Drei Frauen, viele Geheimnisse...
MikkaGvor 4 Jahren

Das Buch baut schon im Prolog schnell Spannung auf, und so packte und faszinierte mich die Geschichte auch direkt. Diese Spannung blieb mir etwa das erste Drittel hindurch erhalten, in dem die Autorin uns Charaktere vorstellt und uns Hintergrundinformationen und Familiengeschichten zukommen lässt. Dann flaute die gespannte Erwartung für mich eine Weile ab, weil ich mich etwas erschlagen fühlte von den ganzen Personen und Handlungsebenen, die sich zunächst zu keinem klaren Bild zusammensetzen, und gegen Ende stieg der Spannungsbogen dann wieder drastisch an.
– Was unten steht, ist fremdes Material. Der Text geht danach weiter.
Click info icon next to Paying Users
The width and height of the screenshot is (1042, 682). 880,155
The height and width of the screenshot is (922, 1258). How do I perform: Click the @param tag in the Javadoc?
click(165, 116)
In manchen Passagen fühlte sich das Buch für mich nicht an wie ein Thriller - eher wie ein Familiendrama, was an sich ja nicht schlecht sein muss. Ein bisschen Familiendrama, dann wieder ein bisschen Thriller, dann wieder ein kurzer Abstecher in die Frauenliteratur, da Kristin heimlich in den Freund ihrer besten Freundin verliebt ist... Ab und an kommt noch eine Prise Okkultimus hinzu, gewürzt mit einer kräftigen Dosis Sadismus. Eine bunte Mischung aus Genres. Der Vorteil ist, dass diese Mischung originell und unverbraucht ist, denn hier ist nichts typisch für nur eins dieser Genres! Der Nachteil ist, dass sie auf mich manchmal etwas verworren und unstrukturiert wirkte.
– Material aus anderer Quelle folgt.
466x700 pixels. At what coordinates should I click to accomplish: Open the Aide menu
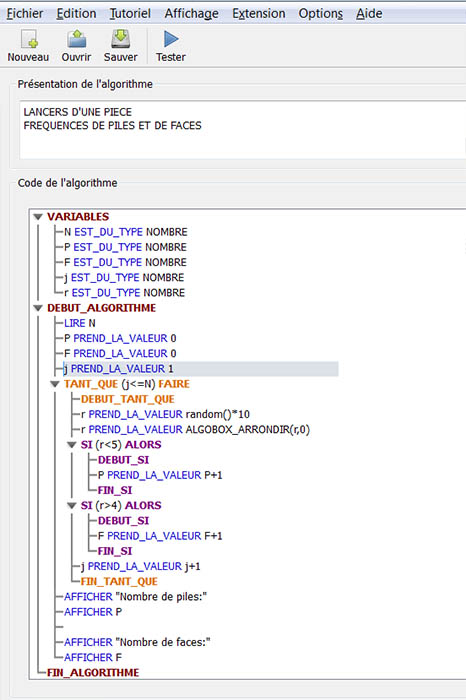(369, 13)
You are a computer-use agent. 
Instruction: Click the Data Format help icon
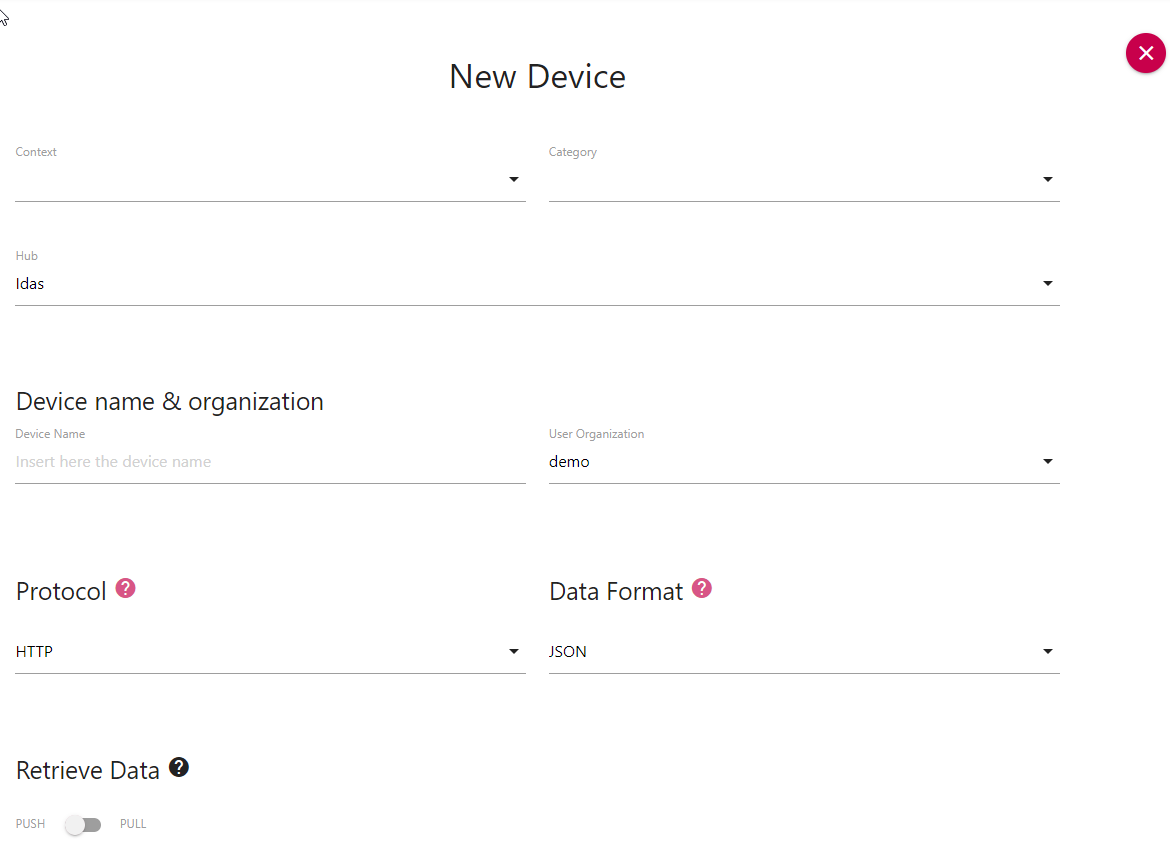(702, 588)
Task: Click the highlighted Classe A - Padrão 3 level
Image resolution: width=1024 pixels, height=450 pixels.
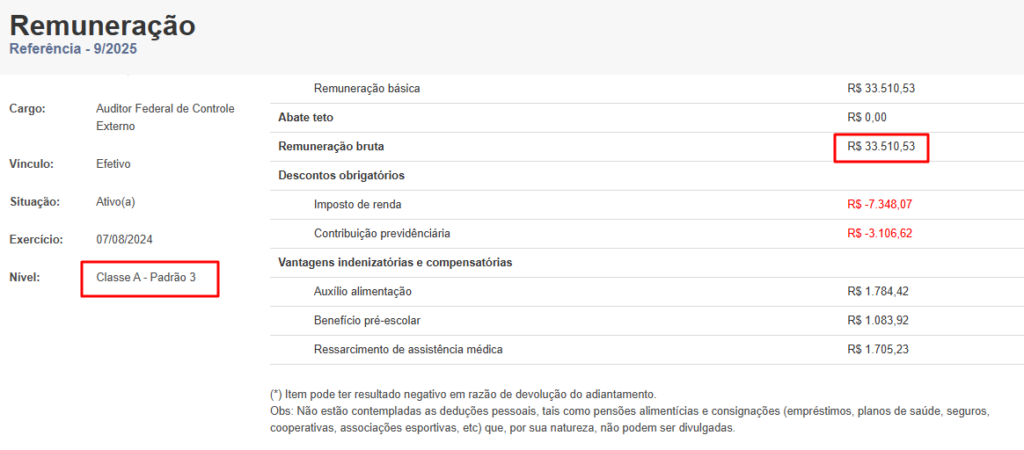Action: tap(146, 277)
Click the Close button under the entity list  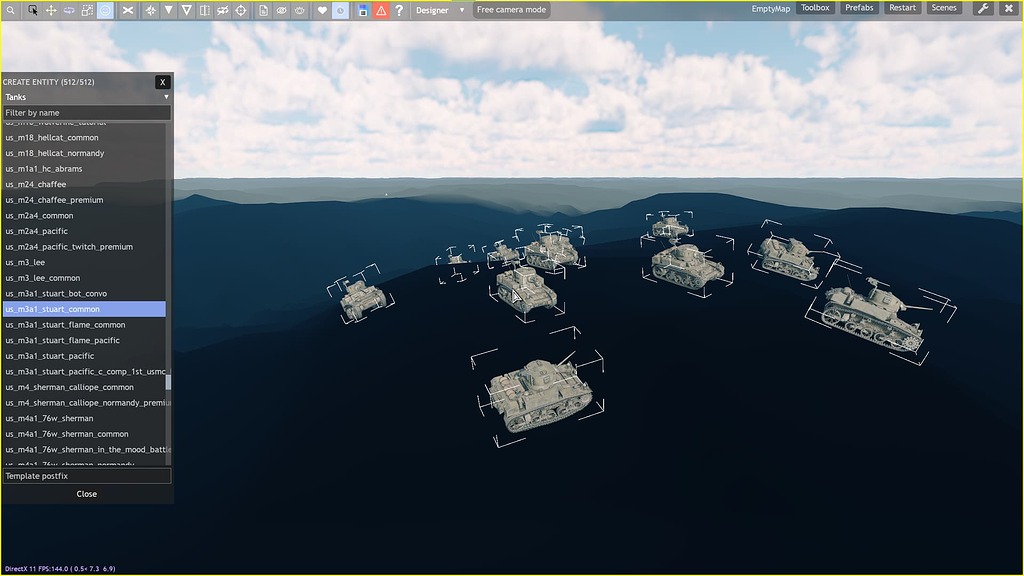(86, 493)
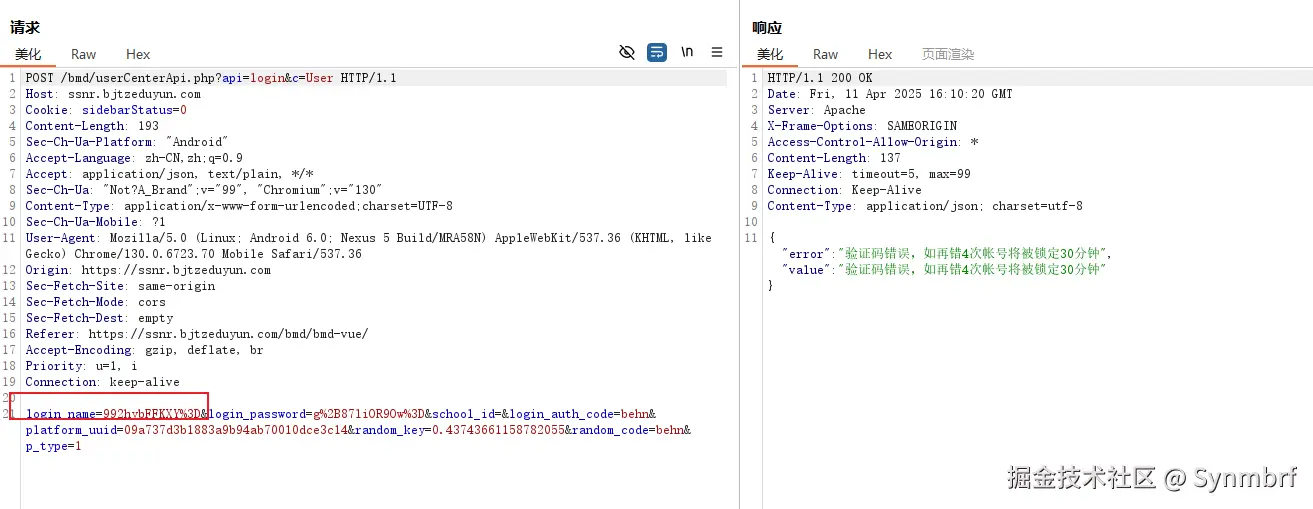Open the hamburger menu in the request panel
Viewport: 1313px width, 509px height.
point(717,52)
Einen kleinen Teil der Auflösung hatte ich schon erraten, aber wirklich nur einen winzig kleinen - die meisten Wendungen gegen Schluss kamen für mich völlig überraschend. Manche Fragen hätte ich gerne etwas ausführlicher beantwortet bekommen, aber im Großen und Ganzen fand ich das Ende schlüssig und überzeugend, und auf keinen Fall vorhersehbar oder abgedroschen.

Es gibt viele Charaktere in diesem Buch: Täter und Opfer, und Opfer, die Täter werden... Und die Menschen, die indirekt von diesem ganzen geballten Leid mitbetroffen sind. Im Mittelpunkt stehen drei Frauen: Kristin, Lina und Ariana, die alle auf ihre eigene Art und Weise ihre Bürde zu tragen haben. Kristin versucht, ihre Einsamkeit mit bedeutungslosem Sex zu betäuben, Lina leidet an mysteriösen, schmerzhaften Krampfanfällen und fühlt sich von Ariana verfolgt und bedroht, und Ariana wiederum war ihr ganzes Leben schon die Ungeliebte, das dritte Rad am Wagen, die Außenseiterin, die niemand verstehen wollte. Mal konnte ich die drei gut verstehen und mit ihnen mitfühlen, dann konnten sie mich wieder in manchen Szenen emotional gar nicht berühren... Viel Potential, das in meinen Augen nicht immer voll ausgeschöpft wurde!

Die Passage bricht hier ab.